▸ **WORK REQUEST**: Return every record in full. Match each one exactly.

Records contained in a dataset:
==============================
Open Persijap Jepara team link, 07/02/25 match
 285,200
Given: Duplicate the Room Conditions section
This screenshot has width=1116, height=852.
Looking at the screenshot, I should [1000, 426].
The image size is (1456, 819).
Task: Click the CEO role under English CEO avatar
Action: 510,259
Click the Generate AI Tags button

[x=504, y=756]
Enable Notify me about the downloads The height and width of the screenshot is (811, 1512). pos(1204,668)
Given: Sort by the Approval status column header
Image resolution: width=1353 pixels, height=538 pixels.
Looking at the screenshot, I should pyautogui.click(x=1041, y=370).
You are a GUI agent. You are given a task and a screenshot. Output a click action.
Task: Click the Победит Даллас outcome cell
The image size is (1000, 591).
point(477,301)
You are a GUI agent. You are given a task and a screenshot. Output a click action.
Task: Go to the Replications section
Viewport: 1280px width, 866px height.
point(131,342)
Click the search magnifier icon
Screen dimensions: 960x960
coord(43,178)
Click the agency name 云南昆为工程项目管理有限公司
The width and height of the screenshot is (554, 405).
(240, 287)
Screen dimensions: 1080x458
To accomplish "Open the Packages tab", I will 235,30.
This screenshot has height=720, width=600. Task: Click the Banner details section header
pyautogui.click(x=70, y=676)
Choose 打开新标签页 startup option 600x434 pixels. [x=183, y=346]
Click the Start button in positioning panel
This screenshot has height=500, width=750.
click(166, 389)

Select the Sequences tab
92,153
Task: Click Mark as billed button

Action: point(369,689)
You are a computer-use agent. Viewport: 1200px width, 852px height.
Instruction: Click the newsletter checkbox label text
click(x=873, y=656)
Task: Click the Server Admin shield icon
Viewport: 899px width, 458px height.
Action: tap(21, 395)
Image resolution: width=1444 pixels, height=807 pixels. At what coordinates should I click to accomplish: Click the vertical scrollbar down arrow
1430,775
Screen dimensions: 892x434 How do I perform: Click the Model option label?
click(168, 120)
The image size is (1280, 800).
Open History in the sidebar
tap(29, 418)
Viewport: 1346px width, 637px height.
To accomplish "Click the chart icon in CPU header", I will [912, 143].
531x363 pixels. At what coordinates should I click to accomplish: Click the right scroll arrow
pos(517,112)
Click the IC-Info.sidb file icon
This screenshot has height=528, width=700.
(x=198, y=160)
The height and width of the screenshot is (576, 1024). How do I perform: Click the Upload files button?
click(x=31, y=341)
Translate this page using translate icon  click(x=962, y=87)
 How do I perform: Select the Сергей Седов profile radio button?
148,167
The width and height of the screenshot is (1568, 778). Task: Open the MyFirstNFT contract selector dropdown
==============================
▸ **WRITTEN ANSWER**:
Open Persijap Jepara team link, 07/02/25 match
 285,200
Given: Duplicate the Room Conditions section
This screenshot has width=1116, height=852.
Looking at the screenshot, I should [1000, 426].
The image size is (1456, 819).
Task: Click the CEO role under English CEO avatar
Action: 510,259
Click the Generate AI Tags button

[x=504, y=756]
Enable Notify me about the downloads The height and width of the screenshot is (811, 1512). pos(1204,668)
Given: Sort by the Approval status column header
Image resolution: width=1353 pixels, height=538 pixels.
Looking at the screenshot, I should pyautogui.click(x=1041, y=370).
You are a GUI agent. You are given a task and a screenshot. Output a click action.
Task: Click the Победит Даллас outcome cell
The image size is (1000, 591).
point(477,301)
You are a GUI agent. You are given a task and a screenshot. Output a click action.
Task: Go to the Replications section
Viewport: 1280px width, 866px height.
point(131,342)
Click the search magnifier icon
Screen dimensions: 960x960
coord(43,178)
Click the agency name 云南昆为工程项目管理有限公司
The width and height of the screenshot is (554, 405).
(240, 287)
Screen dimensions: 1080x458
To accomplish "Open the Packages tab", I will 235,30.
This screenshot has height=720, width=600. Task: Click the Banner details section header
pyautogui.click(x=70, y=676)
Choose 打开新标签页 startup option 600x434 pixels. [x=183, y=346]
Click the Start button in positioning panel
This screenshot has height=500, width=750.
click(166, 389)

Select the Sequences tab
92,153
Task: Click Mark as billed button

Action: point(369,689)
You are a computer-use agent. Viewport: 1200px width, 852px height.
Instruction: Click the newsletter checkbox label text
click(x=873, y=656)
Task: Click the Server Admin shield icon
Viewport: 899px width, 458px height.
Action: tap(21, 395)
Image resolution: width=1444 pixels, height=807 pixels. At what coordinates should I click to accomplish: Click the vertical scrollbar down arrow
1430,775
Screen dimensions: 892x434 How do I perform: Click the Model option label?
click(168, 120)
The image size is (1280, 800).
Open History in the sidebar
tap(29, 418)
Viewport: 1346px width, 637px height.
To accomplish "Click the chart icon in CPU header", I will [912, 143].
531x363 pixels. At what coordinates should I click to accomplish: Click the right scroll arrow
pos(517,112)
Click the IC-Info.sidb file icon
This screenshot has height=528, width=700.
(x=198, y=160)
The height and width of the screenshot is (576, 1024). How do I perform: Click the Upload files button?
click(x=31, y=341)
Translate this page using translate icon  click(x=962, y=87)
 How do I perform: Select the Сергей Седов profile radio button?
148,167
The width and height of the screenshot is (1568, 778). Task: Open the MyFirstNFT contract selector dropdown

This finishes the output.